Word for word, restate every record, though not the pictures.

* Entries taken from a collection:
=== Begin Enclosure ===

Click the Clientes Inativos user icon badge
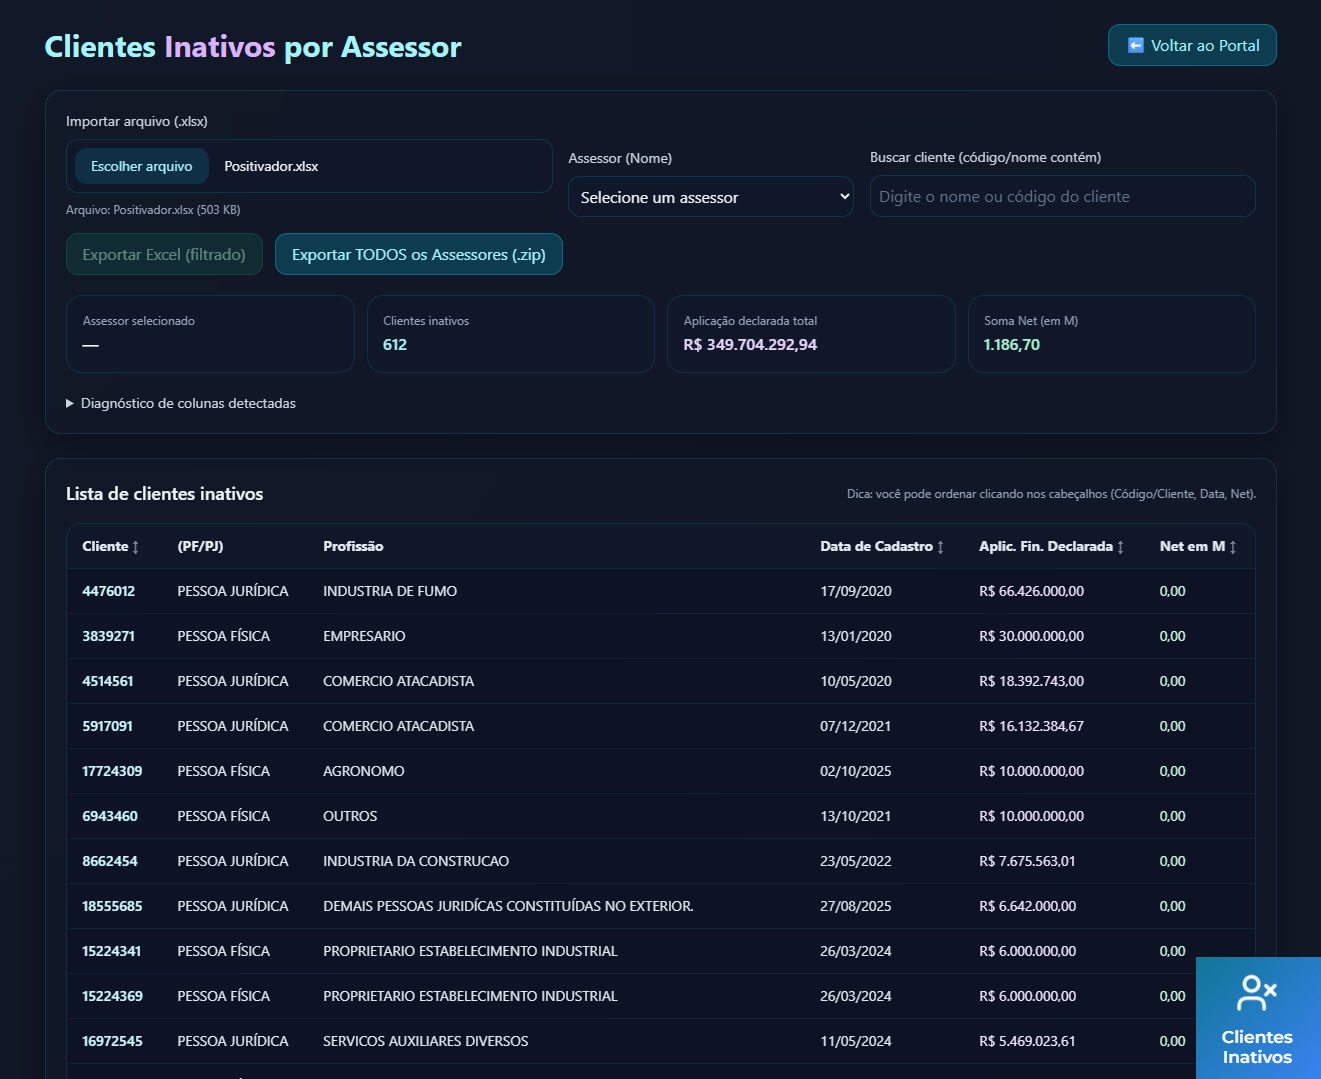 click(x=1257, y=993)
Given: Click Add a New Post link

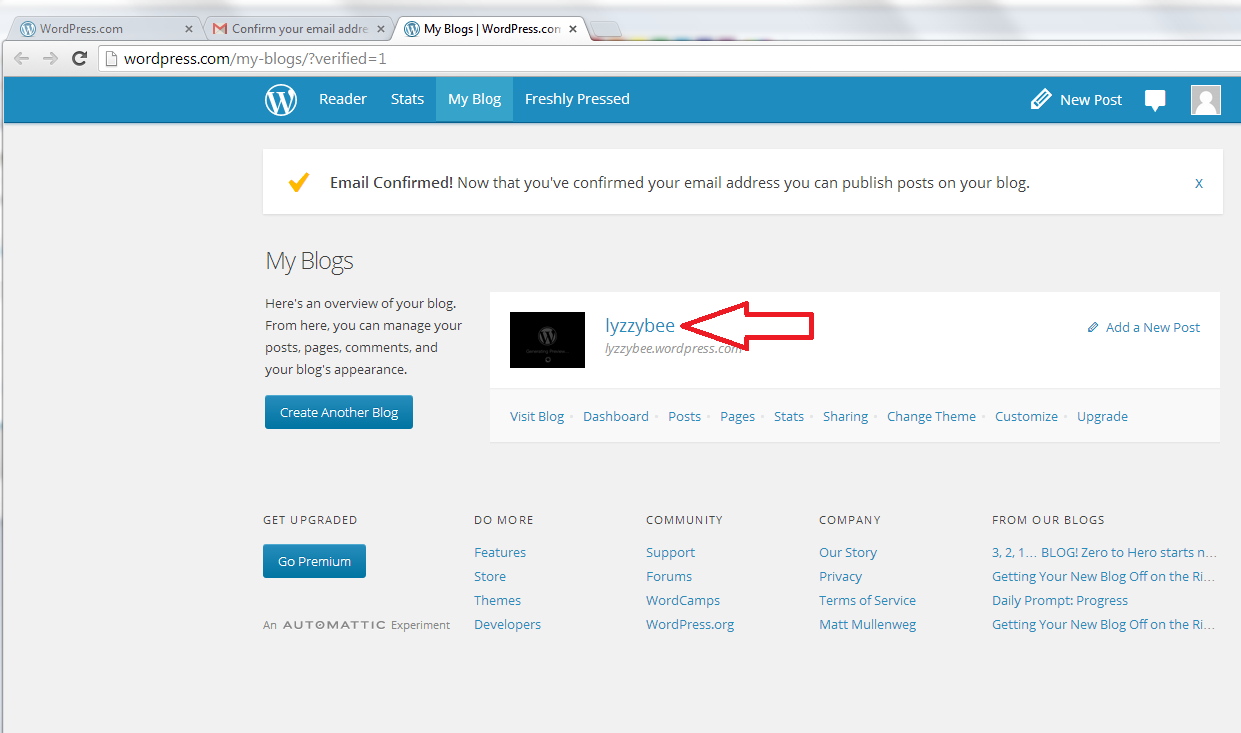Looking at the screenshot, I should point(1152,327).
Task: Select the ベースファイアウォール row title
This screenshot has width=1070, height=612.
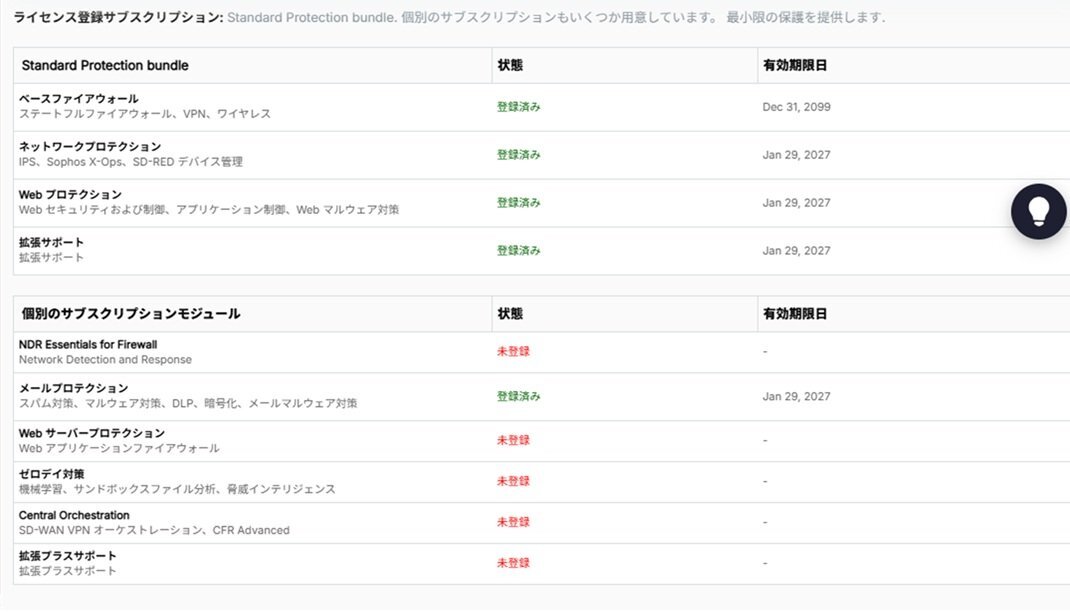Action: (79, 99)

=== End Enclosure ===

* RESULT FOR THIS EXERCISE:
Click the Clientes Inativos user icon badge
 click(x=1257, y=993)
Given: Click Add a New Post link

Looking at the screenshot, I should point(1152,327).
Task: Select the ベースファイアウォール row title
This screenshot has width=1070, height=612.
Action: (79, 99)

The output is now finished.